Dataset entries
======
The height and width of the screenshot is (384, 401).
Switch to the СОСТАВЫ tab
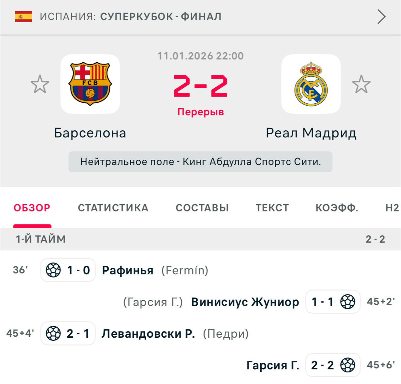pos(202,208)
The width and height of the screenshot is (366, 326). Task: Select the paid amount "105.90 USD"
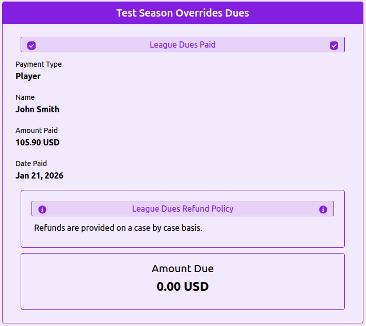click(x=37, y=142)
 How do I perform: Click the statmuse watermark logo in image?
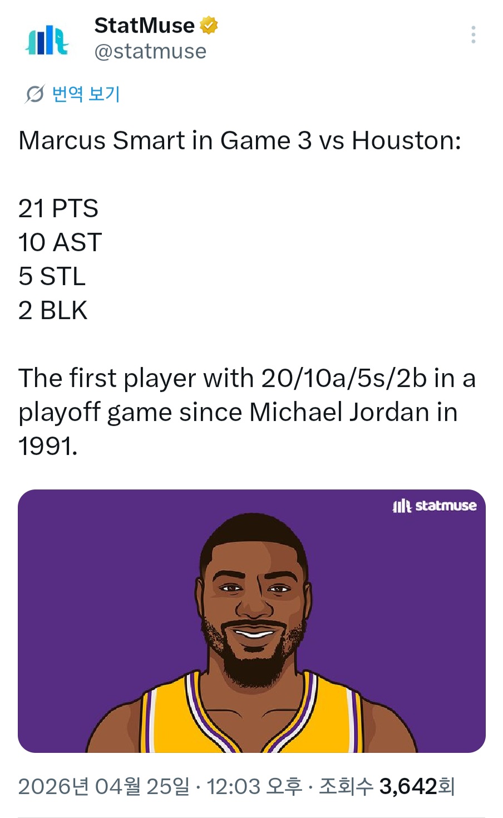point(435,506)
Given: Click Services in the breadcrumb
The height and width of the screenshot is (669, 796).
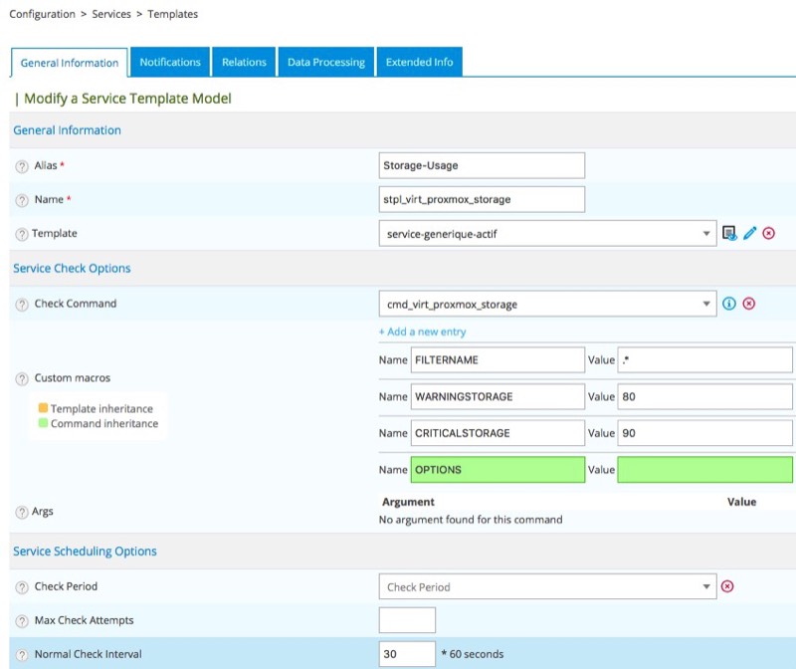Looking at the screenshot, I should [111, 14].
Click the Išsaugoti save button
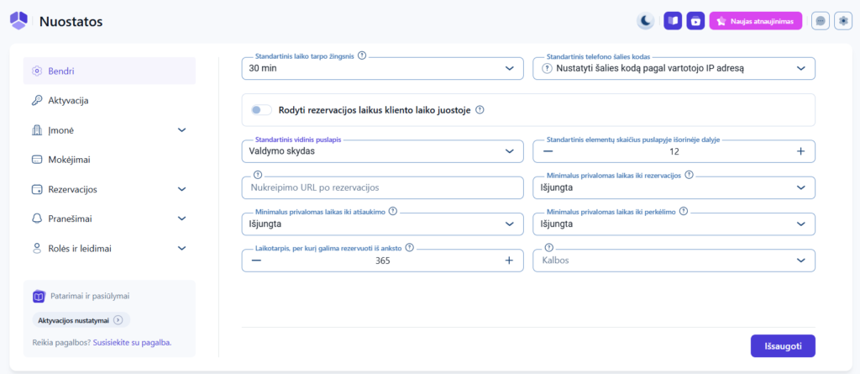 pos(782,345)
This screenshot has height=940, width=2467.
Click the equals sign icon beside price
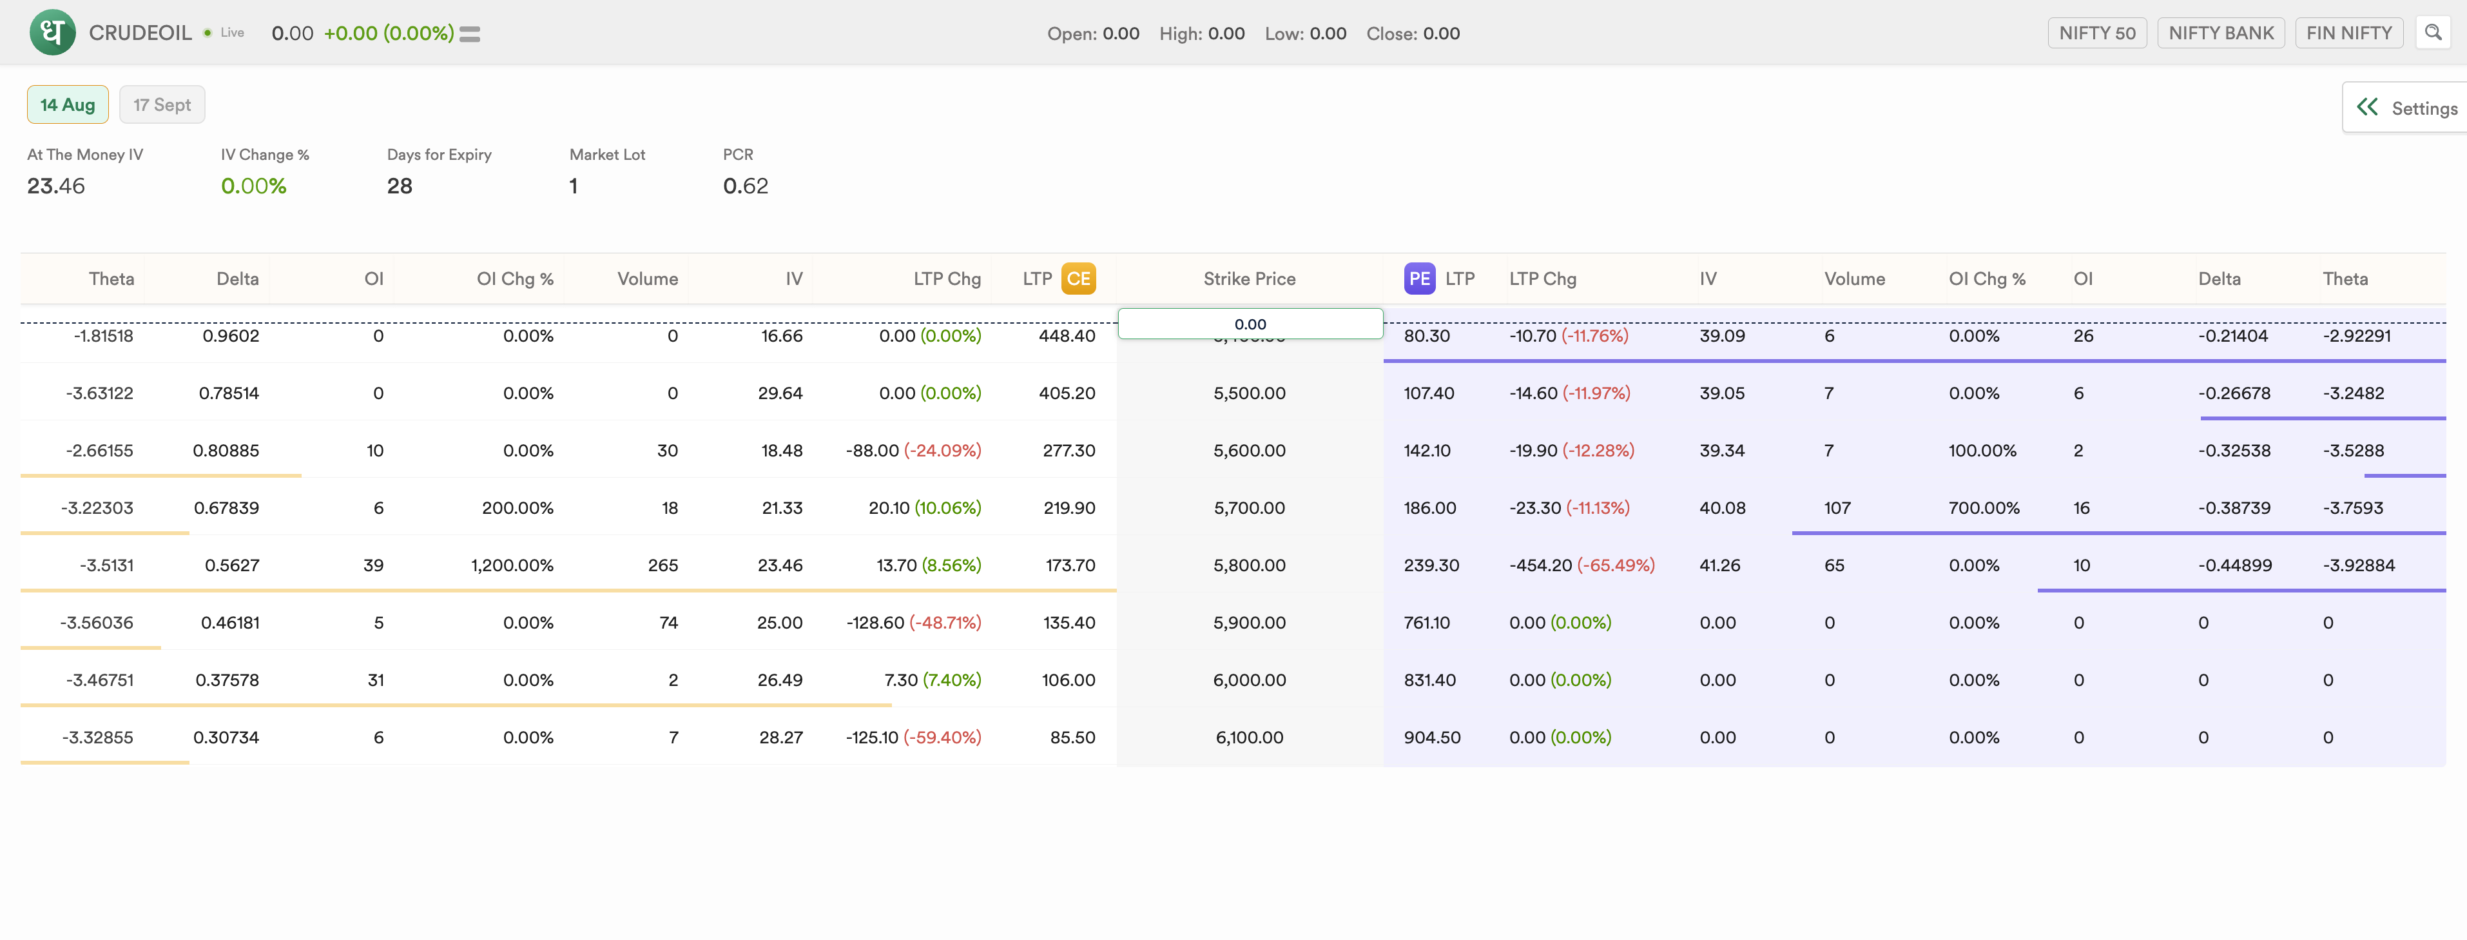pos(469,34)
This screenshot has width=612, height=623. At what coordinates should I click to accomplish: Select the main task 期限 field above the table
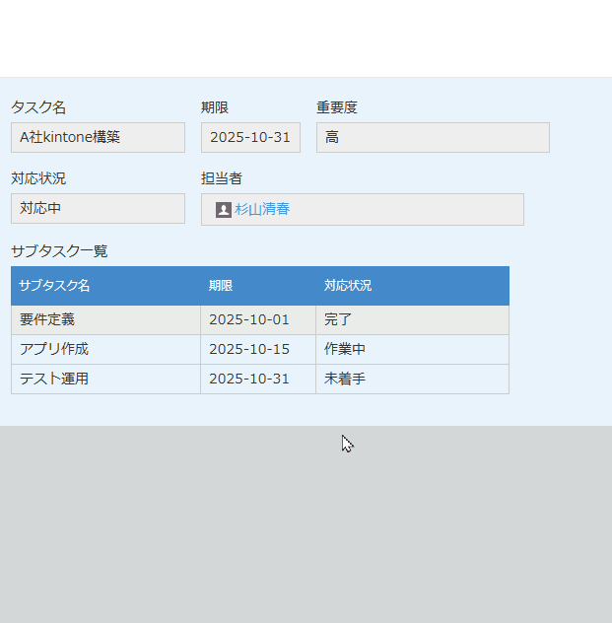pos(250,138)
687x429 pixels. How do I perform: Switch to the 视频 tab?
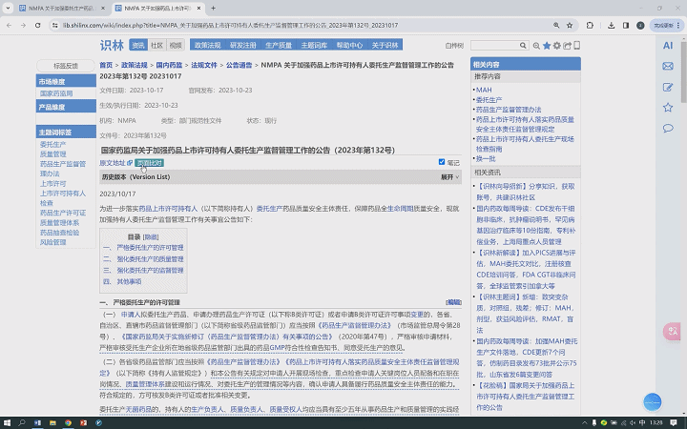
======
**Instruction**: Please convert the lines of all the records above into a numbered list, skipping any blank lines and leaving out the pictures.

**Final result**:
1. The height and width of the screenshot is (384, 401).
2. Switch to the СОСТАВЫ tab
3. pos(202,208)
4. The width and height of the screenshot is (366, 326). Task: Select the paid amount "105.90 USD"
5. click(x=37, y=142)
6.  How do I perform: Click the statmuse watermark logo in image?
7. point(435,506)
8. Given: Click Services in the breadcrumb
9. The height and width of the screenshot is (669, 796).
10. Looking at the screenshot, I should [111, 14].
11. Click the Išsaugoti save button
12.  pos(782,345)
13. This screenshot has height=940, width=2467.
14. Click the equals sign icon beside price
15. pos(469,34)
16. This screenshot has width=612, height=623. At what coordinates should I click to accomplish: Select the main task 期限 field above the table
17. pos(250,138)
18. 687x429 pixels. How do I perform: Switch to the 视频 tab?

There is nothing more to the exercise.